## Directions
Give the listing again in full, exactly as written.

● ● ● ● ● ● ●

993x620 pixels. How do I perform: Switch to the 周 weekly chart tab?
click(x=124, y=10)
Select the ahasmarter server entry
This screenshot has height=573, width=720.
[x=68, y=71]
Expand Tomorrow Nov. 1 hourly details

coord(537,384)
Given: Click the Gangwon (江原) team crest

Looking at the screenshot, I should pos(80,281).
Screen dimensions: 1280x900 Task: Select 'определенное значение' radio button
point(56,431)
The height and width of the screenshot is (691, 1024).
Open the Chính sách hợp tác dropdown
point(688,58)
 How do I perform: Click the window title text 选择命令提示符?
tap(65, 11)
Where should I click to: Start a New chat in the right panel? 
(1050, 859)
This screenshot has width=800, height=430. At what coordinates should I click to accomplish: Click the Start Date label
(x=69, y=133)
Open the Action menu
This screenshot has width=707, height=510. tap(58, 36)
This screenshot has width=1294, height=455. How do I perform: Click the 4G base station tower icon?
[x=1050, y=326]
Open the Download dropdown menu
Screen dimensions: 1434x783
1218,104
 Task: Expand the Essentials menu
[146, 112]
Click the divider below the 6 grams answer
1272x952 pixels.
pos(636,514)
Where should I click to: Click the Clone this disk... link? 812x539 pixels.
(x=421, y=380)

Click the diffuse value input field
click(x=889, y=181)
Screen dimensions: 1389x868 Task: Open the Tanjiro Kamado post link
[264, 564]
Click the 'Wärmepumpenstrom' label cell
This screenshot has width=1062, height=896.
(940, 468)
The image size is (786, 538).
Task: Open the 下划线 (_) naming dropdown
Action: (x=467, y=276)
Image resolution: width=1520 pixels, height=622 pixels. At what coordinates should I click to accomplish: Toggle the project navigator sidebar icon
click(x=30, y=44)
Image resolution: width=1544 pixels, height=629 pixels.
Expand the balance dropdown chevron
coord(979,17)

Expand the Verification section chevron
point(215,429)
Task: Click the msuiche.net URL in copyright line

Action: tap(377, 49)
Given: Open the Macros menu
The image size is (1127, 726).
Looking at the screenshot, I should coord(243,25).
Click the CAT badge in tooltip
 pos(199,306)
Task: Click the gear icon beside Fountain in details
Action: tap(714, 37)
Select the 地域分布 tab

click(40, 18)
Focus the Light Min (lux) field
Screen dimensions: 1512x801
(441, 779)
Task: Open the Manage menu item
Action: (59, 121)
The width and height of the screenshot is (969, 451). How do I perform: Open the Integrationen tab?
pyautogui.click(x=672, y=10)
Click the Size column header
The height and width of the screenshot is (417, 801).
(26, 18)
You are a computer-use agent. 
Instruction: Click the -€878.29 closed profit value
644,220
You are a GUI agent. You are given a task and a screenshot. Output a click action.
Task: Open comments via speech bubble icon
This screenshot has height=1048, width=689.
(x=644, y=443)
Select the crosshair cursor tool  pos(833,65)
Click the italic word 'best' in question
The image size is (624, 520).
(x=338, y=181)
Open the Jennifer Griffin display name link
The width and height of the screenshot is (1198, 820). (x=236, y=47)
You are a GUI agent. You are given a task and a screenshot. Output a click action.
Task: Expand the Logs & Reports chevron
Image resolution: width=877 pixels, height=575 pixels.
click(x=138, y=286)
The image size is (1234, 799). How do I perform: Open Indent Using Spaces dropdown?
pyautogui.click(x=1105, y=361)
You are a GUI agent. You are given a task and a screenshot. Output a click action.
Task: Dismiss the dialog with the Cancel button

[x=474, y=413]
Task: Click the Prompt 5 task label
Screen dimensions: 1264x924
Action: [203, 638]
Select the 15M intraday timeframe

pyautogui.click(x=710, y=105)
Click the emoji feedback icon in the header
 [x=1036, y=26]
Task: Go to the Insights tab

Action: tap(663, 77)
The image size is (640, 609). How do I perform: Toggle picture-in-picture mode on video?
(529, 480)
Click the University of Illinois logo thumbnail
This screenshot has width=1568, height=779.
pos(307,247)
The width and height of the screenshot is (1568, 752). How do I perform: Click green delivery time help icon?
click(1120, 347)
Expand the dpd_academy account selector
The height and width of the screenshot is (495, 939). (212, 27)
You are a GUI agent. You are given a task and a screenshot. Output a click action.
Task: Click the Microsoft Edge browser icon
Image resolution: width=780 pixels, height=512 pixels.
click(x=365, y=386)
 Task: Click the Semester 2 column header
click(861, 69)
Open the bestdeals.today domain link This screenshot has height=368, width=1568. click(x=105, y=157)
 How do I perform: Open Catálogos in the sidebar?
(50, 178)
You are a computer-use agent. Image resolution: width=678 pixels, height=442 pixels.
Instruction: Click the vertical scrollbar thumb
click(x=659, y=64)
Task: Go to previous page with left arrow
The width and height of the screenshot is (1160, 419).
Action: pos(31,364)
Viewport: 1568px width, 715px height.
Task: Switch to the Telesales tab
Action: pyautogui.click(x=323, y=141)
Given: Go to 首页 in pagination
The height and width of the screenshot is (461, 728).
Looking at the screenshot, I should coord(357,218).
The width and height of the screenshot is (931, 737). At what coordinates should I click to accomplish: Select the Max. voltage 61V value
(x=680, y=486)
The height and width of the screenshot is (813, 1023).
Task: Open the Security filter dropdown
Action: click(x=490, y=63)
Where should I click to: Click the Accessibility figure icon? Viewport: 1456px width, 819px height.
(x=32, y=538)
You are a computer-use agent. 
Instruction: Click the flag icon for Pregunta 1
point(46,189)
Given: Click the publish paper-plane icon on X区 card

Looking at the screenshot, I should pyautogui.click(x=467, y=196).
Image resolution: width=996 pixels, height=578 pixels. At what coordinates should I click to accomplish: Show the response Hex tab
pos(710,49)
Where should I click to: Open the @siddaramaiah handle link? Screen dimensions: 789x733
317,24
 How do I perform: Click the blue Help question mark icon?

● ● ● ● ● ● ●

## Answer box
993x620 pixels. How do I perform: Switch to the 周 weekly chart tab?
click(x=124, y=10)
Select the ahasmarter server entry
This screenshot has height=573, width=720.
[x=68, y=71]
Expand Tomorrow Nov. 1 hourly details

coord(537,384)
Given: Click the Gangwon (江原) team crest

Looking at the screenshot, I should pos(80,281).
Screen dimensions: 1280x900 Task: Select 'определенное значение' radio button
point(56,431)
The height and width of the screenshot is (691, 1024).
Open the Chính sách hợp tác dropdown
point(688,58)
 How do I perform: Click the window title text 选择命令提示符?
tap(65, 11)
Where should I click to: Start a New chat in the right panel? 
(1050, 859)
This screenshot has width=800, height=430. At what coordinates should I click to accomplish: Click the Start Date label
(x=69, y=133)
Open the Action menu
This screenshot has width=707, height=510. tap(58, 36)
This screenshot has width=1294, height=455. How do I perform: Click the 4G base station tower icon?
[x=1050, y=326]
Open the Download dropdown menu
Screen dimensions: 1434x783
1218,104
 Task: Expand the Essentials menu
[146, 112]
Click the divider below the 6 grams answer
1272x952 pixels.
pos(636,514)
Where should I click to: Click the Clone this disk... link? 812x539 pixels.
(x=421, y=380)

Click the diffuse value input field
click(x=889, y=181)
Screen dimensions: 1389x868 Task: Open the Tanjiro Kamado post link
[264, 564]
Click the 'Wärmepumpenstrom' label cell
This screenshot has width=1062, height=896.
(940, 468)
The image size is (786, 538).
Task: Open the 下划线 (_) naming dropdown
Action: (x=467, y=276)
Image resolution: width=1520 pixels, height=622 pixels. At what coordinates should I click to accomplish: Toggle the project navigator sidebar icon
click(x=30, y=44)
Image resolution: width=1544 pixels, height=629 pixels.
Expand the balance dropdown chevron
coord(979,17)

Expand the Verification section chevron
point(215,429)
Task: Click the msuiche.net URL in copyright line

Action: tap(377, 49)
Given: Open the Macros menu
The image size is (1127, 726).
Looking at the screenshot, I should coord(243,25).
Click the CAT badge in tooltip
 pos(199,306)
Task: Click the gear icon beside Fountain in details
Action: tap(714, 37)
Select the 地域分布 tab

click(40, 18)
Focus the Light Min (lux) field
Screen dimensions: 1512x801
(441, 779)
Task: Open the Manage menu item
Action: (59, 121)
The width and height of the screenshot is (969, 451). How do I perform: Open the Integrationen tab?
pyautogui.click(x=672, y=10)
Click the Size column header
The height and width of the screenshot is (417, 801).
(26, 18)
You are a computer-use agent. 
Instruction: Click the -€878.29 closed profit value
644,220
You are a GUI agent. You are given a task and a screenshot. Output a click action.
Task: Open comments via speech bubble icon
This screenshot has height=1048, width=689.
(x=644, y=443)
Select the crosshair cursor tool  pos(833,65)
Click the italic word 'best' in question
The image size is (624, 520).
(x=338, y=181)
Open the Jennifer Griffin display name link
The width and height of the screenshot is (1198, 820). (x=236, y=47)
You are a GUI agent. You are given a task and a screenshot. Output a click action.
Task: Expand the Logs & Reports chevron
Image resolution: width=877 pixels, height=575 pixels.
click(x=138, y=286)
The image size is (1234, 799). How do I perform: Open Indent Using Spaces dropdown?
pyautogui.click(x=1105, y=361)
You are a GUI agent. You are given a task and a screenshot. Output a click action.
Task: Dismiss the dialog with the Cancel button

[x=474, y=413]
Task: Click the Prompt 5 task label
Screen dimensions: 1264x924
Action: [203, 638]
Select the 15M intraday timeframe

pyautogui.click(x=710, y=105)
Click the emoji feedback icon in the header
 [x=1036, y=26]
Task: Go to the Insights tab

Action: tap(663, 77)
The image size is (640, 609). How do I perform: Toggle picture-in-picture mode on video?
(529, 480)
Click the University of Illinois logo thumbnail
This screenshot has width=1568, height=779.
pos(307,247)
The width and height of the screenshot is (1568, 752). How do I perform: Click green delivery time help icon?
click(1120, 347)
Expand the dpd_academy account selector
The height and width of the screenshot is (495, 939). (212, 27)
You are a GUI agent. You are given a task and a screenshot. Output a click action.
Task: Click the Microsoft Edge browser icon
Image resolution: width=780 pixels, height=512 pixels.
click(x=365, y=386)
 Task: Click the Semester 2 column header
click(861, 69)
Open the bestdeals.today domain link This screenshot has height=368, width=1568. click(x=105, y=157)
 How do I perform: Open Catálogos in the sidebar?
(50, 178)
You are a computer-use agent. Image resolution: width=678 pixels, height=442 pixels.
Instruction: Click the vertical scrollbar thumb
click(x=659, y=64)
Task: Go to previous page with left arrow
The width and height of the screenshot is (1160, 419).
Action: pos(31,364)
Viewport: 1568px width, 715px height.
Task: Switch to the Telesales tab
Action: pyautogui.click(x=323, y=141)
Given: Go to 首页 in pagination
The height and width of the screenshot is (461, 728).
Looking at the screenshot, I should coord(357,218).
The width and height of the screenshot is (931, 737). At what coordinates should I click to accomplish: Select the Max. voltage 61V value
(x=680, y=486)
The height and width of the screenshot is (813, 1023).
Task: Open the Security filter dropdown
Action: click(x=490, y=63)
Where should I click to: Click the Accessibility figure icon? Viewport: 1456px width, 819px height.
(x=32, y=538)
You are a computer-use agent. 
Instruction: Click the flag icon for Pregunta 1
point(46,189)
Given: Click the publish paper-plane icon on X区 card

Looking at the screenshot, I should pyautogui.click(x=467, y=196).
Image resolution: width=996 pixels, height=578 pixels. At what coordinates should I click to accomplish: Show the response Hex tab
pos(710,49)
Where should I click to: Open the @siddaramaiah handle link? Screen dimensions: 789x733
317,24
 How do I perform: Click the blue Help question mark icon?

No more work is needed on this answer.